Task item: Return only those lines of the material that contain "Open".

-.-.-

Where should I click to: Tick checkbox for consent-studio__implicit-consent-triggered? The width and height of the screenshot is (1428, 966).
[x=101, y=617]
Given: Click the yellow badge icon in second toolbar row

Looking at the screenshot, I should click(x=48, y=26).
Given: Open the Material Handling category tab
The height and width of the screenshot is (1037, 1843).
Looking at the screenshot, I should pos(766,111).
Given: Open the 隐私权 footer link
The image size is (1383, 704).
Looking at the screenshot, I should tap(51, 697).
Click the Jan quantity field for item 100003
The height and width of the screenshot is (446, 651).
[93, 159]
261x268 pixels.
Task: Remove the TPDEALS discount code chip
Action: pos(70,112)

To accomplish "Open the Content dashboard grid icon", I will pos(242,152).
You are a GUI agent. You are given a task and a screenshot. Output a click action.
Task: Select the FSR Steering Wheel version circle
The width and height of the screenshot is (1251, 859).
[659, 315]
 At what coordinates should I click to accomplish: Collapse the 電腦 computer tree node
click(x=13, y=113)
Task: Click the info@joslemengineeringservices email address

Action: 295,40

-.-.-

Problem solution:
Given: Open the Material Handling category tab
Given: Open the 隐私权 footer link
To accomplish "Open the Content dashboard grid icon", I will pos(242,152).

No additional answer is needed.